Recently, I’ve been working with applications that require very few postbacks. While this has been great from a usability perspective, after all the application is very ajaxy and responsive, it’s caused some unexpected problems. One problem that it caused is that ASP.NET Sessions were expiring even though the user was actively using the application.
The Sessions were expiring because the user wasn’t causing a postback (full or partial) and thus executing the ASP.NET page life cycle, which takes care of maintaining Session for us by implementing the IRequireSessionState interface.

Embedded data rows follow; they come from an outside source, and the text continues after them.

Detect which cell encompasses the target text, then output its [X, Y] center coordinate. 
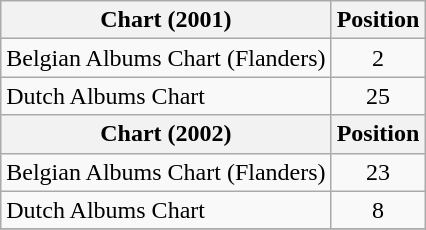
25 [378, 96]
8 [378, 210]
2 [378, 58]
23 [378, 172]
Chart (2002) [166, 134]
Chart (2001) [166, 20]
Output the (x, y) coordinate of the center of the cell containing the given text.  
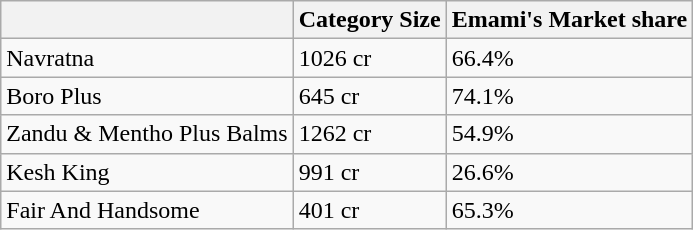
Kesh King (147, 172)
Navratna (147, 58)
74.1% (570, 96)
65.3% (570, 210)
Fair And Handsome (147, 210)
Category Size (370, 20)
Emami's Market share (570, 20)
Zandu & Mentho Plus Balms (147, 134)
1262 cr (370, 134)
54.9% (570, 134)
401 cr (370, 210)
Boro Plus (147, 96)
26.6% (570, 172)
66.4% (570, 58)
1026 cr (370, 58)
991 cr (370, 172)
645 cr (370, 96)
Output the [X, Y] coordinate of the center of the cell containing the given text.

One way I could have solved this problem is to rehydrate Session whenever an Ajax request was received (such as by marking the web method as requiring Session), but this is a bad programming practice for a few reasons. First, having Session attached to a request and response isn’t very RESTful and breaks at least a couple of design rules. Second, it’s a relatively expensive operation to pull Session from the session store, deserialize it into the Session object, use it, maybe modify it, and then serialize it back out to the Session store when the request is complete. As Session gets bigger, this operation gets more expensive and I really want the Ajax features of the application to fly. Finally, I might not own the REST endpoints that I’m using for my application’s functionality. In that case, I’m talking to a third party service (i.e. Amazon’s S3 service), and not communicating at all with my application, but I still need to keep Session alive. The user doesn’t know or care that I’m talking to Amazon. They just think they’re using my application.
What I really wanted to do was sometimes revalidate Session while the user interacted with the Ajaxy parts of the application without the user paying any perceivable performance penalty and not breaking too many rules of application design.